Stimulation of T cells up-regulates expression of Ifi202, an interferon-inducible lupus susceptibility gene, through activation of JNK/c-Jun pathway

Abstract

Studies have revealed that increased expression of interferon (IFN)-inducible Ifi202 gene (encoding p202 protein) in splenic B and T cells from B6.Nba2 congenic (congenic for Nb2 locus derived from NZB mice) female mice is associated with lupus susceptibility. However, signaling pathways that regulate Ifi202 expression in immune cells remain to be elucidated. Here we report that stimulation of T cells up-regulates the Ifi202 expression.

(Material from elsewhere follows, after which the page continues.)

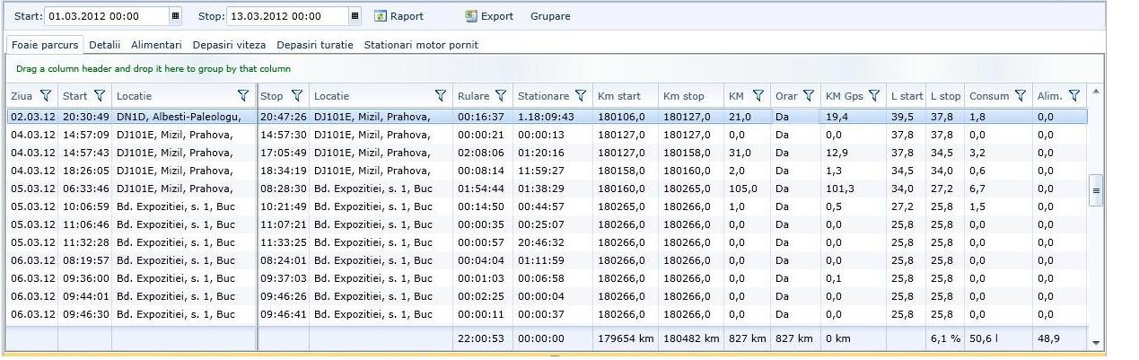Open filter for Start column
The width and height of the screenshot is (1139, 360).
(100, 96)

We found that steady-state levels of Ifi202 mRNA and protein were detectable in splenic T cells from NZB mice and stimulation of T cells with anti-CD3 and anti-CD28 up-regulated expression of the Ifi202 gene. Similarly, stimulation of cells of a mouse T cell hybridoma cell line (2B4.11) also activated transcription of the Ifi202 gene. Significantly, up-regulation of Ifi202 expression in stimulated T cells was inhibited by treatment of cells with SP600125, a specific inhibitor of c-Jun N-terminal kinase (JNK). Conversely, treatment of cells with anisomycin, a potent activator of the JNK and c-Jun, up-regulated Ifi202 expression. Consistent with the activation of JNK/c-Jun pathway by T cell stimulation, forced expression of c-Jun in 2B4 T cells and in mouse embryonic fibroblasts (MEFs) also up-regulated the Ifi202 expression. Furthermore, we found that stimulation of T cells increased association of the activated c-Jun to the 5'-regulatory region of the Ifi202 gene in chromatin immunoprecipitation assays (ChIPs). Together, our observations demonstrate that stimulation of T cells up-regulates the Ifi202 expression in part through the JNK/c-Jun pathway.

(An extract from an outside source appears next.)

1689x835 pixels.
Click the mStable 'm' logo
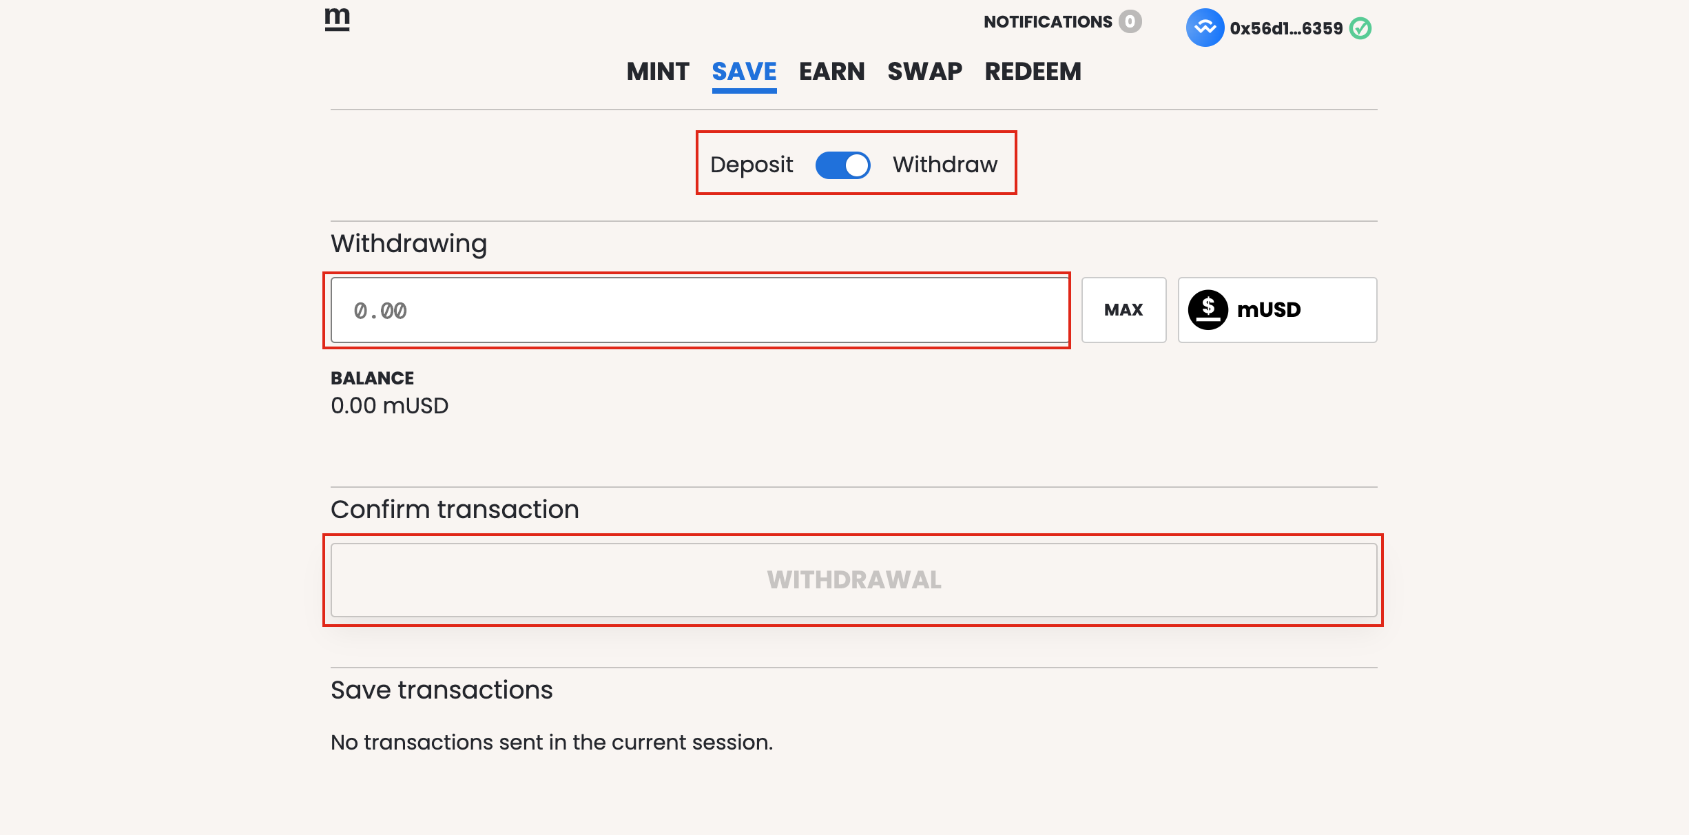click(x=338, y=19)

Fig. 1. Expression of Ifi202 is detectable in splenic purified T cells from NZB mice

(A) Total RNA was isolated from freshly prepared purified splenic T cells (lane 3) or splenic cells depleted of T cells (lane 4) as described in methods. The isolated RNA was subjected to semi-quantitative RT-PCR using a pair of primers specific to the Ifi202 gene or actin. As a control for Ifi202 expression, total RNA from mouse L929 cells, either left untreated (lane 1) or treated with IFN-α (1,000 u/ml for 24 h) (lane 2), was also subjected to RT-PCR. (B) Total cell extracts prepared from purified splenic T- (lane 3) or B-cells (lane 4) were subjected to immunoblotting using antibodies specific to the indicated proteins. As a negative and a positive control for immunoblotting, total cell extracts from mouse L929 cells, either left untreated (lane 1) or treated with IFN-α (1,000 u/ml for 24 h) (lane 2), were also subjected to immunoblotting.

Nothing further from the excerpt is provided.